■ Exercise details ■
Below are some records. Count the lines with "private" in them and give nothing but the total.

■ Record extracts ■
>>>>>
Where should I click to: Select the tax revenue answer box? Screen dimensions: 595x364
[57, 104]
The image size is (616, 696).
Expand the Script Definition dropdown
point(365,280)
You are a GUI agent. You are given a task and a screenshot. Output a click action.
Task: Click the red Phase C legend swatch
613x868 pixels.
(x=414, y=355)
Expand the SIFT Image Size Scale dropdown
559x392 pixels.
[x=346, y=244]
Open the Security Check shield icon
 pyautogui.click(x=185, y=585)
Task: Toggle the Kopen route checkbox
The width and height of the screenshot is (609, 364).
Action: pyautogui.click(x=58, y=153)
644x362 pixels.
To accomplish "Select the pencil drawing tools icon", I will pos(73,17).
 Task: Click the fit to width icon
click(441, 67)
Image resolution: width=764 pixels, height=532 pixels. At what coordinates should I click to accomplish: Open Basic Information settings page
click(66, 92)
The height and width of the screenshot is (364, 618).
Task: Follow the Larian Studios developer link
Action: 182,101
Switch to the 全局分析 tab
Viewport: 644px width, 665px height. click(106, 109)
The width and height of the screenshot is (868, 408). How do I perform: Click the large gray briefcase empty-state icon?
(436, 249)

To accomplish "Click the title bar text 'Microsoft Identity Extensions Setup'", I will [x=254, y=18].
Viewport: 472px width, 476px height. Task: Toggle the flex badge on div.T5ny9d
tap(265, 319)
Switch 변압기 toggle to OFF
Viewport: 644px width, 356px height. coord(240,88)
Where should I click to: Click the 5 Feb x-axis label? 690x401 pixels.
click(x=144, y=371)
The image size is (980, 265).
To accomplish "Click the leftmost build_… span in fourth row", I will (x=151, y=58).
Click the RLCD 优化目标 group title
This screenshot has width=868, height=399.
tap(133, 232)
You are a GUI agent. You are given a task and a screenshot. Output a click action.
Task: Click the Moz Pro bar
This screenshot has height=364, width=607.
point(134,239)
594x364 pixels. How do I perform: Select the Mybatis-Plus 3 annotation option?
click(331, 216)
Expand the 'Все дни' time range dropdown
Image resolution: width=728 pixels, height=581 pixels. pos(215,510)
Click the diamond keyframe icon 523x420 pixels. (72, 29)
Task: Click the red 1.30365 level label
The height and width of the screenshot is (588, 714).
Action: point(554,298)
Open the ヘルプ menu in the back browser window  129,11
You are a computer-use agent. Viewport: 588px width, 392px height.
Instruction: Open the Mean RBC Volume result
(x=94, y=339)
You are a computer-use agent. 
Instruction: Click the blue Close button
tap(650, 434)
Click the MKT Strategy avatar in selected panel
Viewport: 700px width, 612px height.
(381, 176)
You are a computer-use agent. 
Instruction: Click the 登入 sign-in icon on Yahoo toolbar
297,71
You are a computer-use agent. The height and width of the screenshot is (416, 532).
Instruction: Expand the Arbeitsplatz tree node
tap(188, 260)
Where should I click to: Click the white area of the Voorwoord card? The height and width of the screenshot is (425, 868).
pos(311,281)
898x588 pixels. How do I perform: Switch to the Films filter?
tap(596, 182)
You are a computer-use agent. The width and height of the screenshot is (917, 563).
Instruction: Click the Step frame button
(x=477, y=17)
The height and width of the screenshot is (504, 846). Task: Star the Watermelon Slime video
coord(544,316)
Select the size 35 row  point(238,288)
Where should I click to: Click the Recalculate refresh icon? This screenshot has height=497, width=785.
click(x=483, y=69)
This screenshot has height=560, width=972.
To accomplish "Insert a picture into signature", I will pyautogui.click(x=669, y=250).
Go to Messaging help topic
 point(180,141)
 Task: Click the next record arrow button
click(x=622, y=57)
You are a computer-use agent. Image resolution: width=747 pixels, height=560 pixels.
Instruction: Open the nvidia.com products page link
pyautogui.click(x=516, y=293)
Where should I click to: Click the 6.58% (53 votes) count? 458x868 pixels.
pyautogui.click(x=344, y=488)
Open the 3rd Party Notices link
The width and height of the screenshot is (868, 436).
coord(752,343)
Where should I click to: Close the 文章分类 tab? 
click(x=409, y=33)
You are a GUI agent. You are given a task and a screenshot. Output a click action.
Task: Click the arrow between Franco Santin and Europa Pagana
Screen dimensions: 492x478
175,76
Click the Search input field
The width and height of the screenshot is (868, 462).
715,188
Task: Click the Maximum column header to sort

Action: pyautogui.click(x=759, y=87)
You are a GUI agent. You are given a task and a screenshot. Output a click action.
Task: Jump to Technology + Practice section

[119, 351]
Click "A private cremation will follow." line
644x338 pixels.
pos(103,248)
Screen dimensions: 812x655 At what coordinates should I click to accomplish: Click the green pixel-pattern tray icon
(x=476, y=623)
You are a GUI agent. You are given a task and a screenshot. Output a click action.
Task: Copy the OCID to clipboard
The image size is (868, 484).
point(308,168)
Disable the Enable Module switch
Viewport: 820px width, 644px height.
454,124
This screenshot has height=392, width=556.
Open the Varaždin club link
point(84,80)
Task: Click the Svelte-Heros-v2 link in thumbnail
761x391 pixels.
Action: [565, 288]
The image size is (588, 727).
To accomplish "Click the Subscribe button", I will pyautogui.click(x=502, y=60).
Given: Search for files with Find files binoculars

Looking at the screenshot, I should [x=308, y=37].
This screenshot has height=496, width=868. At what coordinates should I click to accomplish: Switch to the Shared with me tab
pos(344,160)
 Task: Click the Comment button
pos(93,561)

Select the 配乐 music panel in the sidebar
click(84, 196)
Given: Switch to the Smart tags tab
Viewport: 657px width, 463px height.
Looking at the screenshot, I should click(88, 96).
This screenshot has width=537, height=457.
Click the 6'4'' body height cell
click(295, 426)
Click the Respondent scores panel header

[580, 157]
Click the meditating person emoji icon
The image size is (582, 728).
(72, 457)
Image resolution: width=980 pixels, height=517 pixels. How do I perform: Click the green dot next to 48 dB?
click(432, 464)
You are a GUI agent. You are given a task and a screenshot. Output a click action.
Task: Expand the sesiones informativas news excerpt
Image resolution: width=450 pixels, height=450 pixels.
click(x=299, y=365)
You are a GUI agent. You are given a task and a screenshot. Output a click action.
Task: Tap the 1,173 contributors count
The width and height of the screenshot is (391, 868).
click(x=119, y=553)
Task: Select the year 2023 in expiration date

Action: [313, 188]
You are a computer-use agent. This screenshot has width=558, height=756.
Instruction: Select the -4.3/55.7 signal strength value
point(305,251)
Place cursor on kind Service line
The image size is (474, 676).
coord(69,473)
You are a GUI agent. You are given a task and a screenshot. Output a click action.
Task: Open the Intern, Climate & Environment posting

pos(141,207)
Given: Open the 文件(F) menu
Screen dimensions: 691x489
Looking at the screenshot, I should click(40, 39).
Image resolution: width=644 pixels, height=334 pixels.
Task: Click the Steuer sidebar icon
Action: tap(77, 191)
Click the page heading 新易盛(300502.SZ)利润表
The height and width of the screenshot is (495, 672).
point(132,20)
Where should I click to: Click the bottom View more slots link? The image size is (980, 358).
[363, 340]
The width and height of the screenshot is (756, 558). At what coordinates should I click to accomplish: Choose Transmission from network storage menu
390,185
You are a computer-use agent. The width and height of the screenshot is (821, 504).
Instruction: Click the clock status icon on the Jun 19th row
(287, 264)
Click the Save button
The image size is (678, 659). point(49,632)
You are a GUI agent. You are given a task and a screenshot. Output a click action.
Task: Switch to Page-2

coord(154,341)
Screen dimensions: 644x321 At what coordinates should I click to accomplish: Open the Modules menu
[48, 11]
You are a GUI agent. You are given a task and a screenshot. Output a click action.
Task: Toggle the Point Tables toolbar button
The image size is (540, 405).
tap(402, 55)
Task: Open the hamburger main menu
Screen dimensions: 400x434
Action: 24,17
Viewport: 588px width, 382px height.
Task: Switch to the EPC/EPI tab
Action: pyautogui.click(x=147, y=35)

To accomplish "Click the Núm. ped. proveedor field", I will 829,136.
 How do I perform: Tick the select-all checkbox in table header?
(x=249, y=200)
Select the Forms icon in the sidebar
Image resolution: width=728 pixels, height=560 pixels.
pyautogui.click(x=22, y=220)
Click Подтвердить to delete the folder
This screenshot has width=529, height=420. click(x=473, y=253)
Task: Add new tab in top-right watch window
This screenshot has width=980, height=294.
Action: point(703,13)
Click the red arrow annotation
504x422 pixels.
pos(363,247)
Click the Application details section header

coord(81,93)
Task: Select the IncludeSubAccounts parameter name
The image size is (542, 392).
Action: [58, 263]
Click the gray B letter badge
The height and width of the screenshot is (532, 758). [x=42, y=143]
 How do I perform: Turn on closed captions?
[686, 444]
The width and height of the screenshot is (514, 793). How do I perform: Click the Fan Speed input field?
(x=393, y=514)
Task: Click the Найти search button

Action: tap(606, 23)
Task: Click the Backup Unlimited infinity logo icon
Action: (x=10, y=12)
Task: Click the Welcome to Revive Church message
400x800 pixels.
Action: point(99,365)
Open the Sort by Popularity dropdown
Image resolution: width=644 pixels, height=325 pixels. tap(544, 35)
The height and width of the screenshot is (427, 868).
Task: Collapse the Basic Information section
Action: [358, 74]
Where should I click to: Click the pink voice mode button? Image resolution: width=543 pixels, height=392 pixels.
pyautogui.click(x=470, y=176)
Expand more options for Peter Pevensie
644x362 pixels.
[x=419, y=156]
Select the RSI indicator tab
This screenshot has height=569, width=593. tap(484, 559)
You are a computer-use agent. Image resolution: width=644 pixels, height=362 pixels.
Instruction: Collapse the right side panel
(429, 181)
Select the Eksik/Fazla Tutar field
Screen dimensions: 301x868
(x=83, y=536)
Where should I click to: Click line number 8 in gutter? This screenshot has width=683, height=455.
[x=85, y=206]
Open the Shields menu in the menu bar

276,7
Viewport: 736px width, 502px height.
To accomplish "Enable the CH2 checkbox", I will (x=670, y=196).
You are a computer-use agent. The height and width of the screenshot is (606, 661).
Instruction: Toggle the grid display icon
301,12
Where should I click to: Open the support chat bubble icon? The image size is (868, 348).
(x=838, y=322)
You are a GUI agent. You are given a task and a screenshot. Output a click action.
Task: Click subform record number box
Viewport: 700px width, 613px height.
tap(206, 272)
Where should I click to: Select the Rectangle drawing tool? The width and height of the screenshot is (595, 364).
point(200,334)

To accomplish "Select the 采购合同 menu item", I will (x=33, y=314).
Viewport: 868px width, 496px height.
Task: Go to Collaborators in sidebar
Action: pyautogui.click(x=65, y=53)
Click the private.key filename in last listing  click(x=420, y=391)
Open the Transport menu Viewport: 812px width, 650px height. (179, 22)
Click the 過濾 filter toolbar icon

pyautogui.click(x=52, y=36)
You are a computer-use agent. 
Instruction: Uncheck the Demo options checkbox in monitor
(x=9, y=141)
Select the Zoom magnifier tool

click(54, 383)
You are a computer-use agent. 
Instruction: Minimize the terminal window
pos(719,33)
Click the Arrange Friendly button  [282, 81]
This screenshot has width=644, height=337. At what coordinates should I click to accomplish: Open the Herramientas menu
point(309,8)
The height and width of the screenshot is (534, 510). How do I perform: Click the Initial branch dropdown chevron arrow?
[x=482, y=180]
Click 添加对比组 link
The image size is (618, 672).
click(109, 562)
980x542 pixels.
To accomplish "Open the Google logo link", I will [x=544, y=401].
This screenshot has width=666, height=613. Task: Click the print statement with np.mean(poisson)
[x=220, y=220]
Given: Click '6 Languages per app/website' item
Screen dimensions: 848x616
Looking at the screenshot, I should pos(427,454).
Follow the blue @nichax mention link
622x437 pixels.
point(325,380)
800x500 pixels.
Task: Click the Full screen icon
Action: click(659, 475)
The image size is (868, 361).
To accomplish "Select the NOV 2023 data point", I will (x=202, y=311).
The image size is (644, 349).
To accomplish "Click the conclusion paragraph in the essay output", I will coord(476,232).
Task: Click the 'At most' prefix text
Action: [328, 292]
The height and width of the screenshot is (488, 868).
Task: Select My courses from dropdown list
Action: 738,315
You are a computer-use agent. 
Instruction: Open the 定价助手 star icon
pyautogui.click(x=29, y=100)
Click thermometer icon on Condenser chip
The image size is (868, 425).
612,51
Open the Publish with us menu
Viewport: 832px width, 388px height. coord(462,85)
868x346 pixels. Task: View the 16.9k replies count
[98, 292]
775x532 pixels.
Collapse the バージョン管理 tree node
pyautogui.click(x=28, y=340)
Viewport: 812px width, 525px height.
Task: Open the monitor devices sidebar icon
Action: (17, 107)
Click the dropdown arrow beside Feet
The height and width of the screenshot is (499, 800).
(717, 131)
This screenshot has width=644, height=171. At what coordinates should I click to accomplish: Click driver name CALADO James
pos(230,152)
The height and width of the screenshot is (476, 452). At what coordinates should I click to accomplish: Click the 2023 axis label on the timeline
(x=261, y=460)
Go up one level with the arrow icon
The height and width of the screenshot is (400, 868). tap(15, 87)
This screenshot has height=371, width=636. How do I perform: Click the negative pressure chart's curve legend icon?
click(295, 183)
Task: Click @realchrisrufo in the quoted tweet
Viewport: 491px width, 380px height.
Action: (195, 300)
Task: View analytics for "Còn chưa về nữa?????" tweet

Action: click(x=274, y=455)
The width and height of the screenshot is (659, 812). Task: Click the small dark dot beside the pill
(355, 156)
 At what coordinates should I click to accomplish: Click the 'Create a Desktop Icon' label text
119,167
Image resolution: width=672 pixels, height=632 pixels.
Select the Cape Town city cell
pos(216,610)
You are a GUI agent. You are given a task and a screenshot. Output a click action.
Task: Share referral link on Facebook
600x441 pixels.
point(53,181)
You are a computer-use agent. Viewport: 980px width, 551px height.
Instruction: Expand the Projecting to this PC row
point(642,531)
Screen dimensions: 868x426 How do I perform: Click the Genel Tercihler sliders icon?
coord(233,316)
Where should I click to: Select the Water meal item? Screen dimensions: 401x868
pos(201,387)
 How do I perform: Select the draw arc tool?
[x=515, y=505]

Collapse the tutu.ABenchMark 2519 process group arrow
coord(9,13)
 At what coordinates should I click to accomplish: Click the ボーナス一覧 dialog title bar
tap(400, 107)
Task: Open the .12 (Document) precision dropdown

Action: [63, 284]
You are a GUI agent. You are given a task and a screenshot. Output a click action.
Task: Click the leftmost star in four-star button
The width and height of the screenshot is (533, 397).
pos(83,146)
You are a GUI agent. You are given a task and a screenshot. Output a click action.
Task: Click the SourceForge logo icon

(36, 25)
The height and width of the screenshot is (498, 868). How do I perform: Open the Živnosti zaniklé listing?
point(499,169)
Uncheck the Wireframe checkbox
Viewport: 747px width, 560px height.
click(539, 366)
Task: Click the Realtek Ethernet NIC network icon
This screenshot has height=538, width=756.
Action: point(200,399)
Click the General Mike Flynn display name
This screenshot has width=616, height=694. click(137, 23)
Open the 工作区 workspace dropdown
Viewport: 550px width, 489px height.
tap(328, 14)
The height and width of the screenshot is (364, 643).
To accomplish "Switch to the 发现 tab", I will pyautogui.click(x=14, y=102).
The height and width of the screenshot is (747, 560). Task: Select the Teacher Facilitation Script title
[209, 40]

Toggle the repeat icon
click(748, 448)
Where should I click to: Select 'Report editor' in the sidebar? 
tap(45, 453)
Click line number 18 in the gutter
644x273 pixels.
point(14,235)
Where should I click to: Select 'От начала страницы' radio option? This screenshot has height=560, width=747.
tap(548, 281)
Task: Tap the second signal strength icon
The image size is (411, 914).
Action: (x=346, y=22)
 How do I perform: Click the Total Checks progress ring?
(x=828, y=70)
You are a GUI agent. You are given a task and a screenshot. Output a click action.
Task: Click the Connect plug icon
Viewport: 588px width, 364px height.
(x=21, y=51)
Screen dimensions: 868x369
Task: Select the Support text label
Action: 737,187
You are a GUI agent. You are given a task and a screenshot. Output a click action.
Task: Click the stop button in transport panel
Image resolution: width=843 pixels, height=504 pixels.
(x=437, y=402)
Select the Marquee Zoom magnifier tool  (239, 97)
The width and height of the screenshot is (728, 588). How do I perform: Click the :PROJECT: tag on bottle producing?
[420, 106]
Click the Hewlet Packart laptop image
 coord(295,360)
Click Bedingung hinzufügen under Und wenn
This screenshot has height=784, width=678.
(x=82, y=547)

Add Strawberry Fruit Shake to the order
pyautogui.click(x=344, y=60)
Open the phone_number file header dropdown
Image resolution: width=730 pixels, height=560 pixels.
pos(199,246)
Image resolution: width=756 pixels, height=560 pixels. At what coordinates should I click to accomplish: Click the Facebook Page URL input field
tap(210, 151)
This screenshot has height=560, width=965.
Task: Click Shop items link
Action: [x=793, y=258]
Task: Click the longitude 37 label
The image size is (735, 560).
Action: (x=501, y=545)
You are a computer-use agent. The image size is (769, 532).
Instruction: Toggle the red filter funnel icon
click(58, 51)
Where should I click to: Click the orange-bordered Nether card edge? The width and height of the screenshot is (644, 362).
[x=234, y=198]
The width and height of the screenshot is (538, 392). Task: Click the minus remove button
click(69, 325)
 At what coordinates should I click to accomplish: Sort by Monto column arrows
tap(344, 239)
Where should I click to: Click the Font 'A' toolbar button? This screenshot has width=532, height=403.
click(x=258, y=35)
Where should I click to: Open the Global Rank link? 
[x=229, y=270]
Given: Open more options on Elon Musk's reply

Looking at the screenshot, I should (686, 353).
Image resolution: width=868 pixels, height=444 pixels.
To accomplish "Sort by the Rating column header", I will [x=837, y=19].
<<<<<
■ Task answer ■
2